Aseptic Transfer for Oncolytic Virus Continuous Production

Industry Trends/Regulatory Requirements:

In biopharmaceutical production, especially for live virus formulations, ensuring absolute sterile containment and preventing cross-contamination are core challenges, which directly impacts drug safety and efficacy.

Regulatory agencies (e.g., NMPA, FDA) have extremely stringent regulatory requirements (e.g., GMP, "Good Manufacturing Practice for Drugs" Annex - Biological Products) that explicitly stipulate:

• Sterility Assurance: Production operations must be conducted in a Grade A clean environment to minimize the risk of microbial, particulate, and pyrogen contamination.

• Cross-Contamination Control: For multi-product campaign manufacturing, effective engineering controls (such as containment systems) must be used for physical isolation.

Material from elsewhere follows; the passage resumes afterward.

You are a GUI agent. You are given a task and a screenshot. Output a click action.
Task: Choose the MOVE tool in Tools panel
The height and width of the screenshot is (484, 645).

• Process and Validation: Beyond reliable equipment, the entire manufacturing process must undergo complete validation, supported by detailed documentation to demonstrate compliance.

Project Background：

The client is an innovative pharmaceutical company holding an internationally leading position in the field of oncolytic viruses. Their core product, the oncolytic virus M1, is poised to bring a breakthrough to cancer therapy due to its three major advantages: the convenience of intravenous injection, the outstanding efficacy of targeted treatment, and the high stability of its lyophilized preparation. The client urgently needed to implement continuous manufacturing within a filling isolator, specifically requiring aseptic and contained transfer for various materials.

AUSTAR Solution：

AUSTAR delved deeply into the client's process details and custom-designed a complete set of solutions:

• Efficient Transfer: Provided various RDB（Rapid Docking Bag）configurations to ensure efficient and rapid RTP (Rapid Transfer Port) docking and transfer of materials between the isolator and the pass-through chamber.

• One-Stop Compliance Service：From initial scheme design and equipment implementation to final provision of full-cycle validation documentation support (including IQ/OQ/PQ), we ensure that the entire transfer solution not only meets performance requirements but also fully complies with the regulatory requirements of global agencies.

AUSTAR Value & Client Benefits:

Through close cross-departmental collaboration within AUSTAR and multiple rounds of in-depth technical communication with the client's R&D and production teams, we enabled the enterprise to implement China's first sterile, contained transfer solution featuring an isolator paired with a full range of RTP products.

• Overcoming Industrialization Bottlenecks: We completely resolved the critical challenge of material transfer for live virus formulations in continuous production, clearing obstacles for scaled-up manufacturing.

• Ensuring Compliance and Quality: With a validated and reliable technical solution, we ensured sterility assurance in the production process, significantly reducing compliance risks and providing solid support for drug registration.

• Accelerating New Drug Launch: By guaranteeing the smooth and reliable operation of core production stages, AUSTAR effectively advanced the client’s R&D process for this cutting-edge oncolytic virus drug, paving the way for it to benefit patients sooner.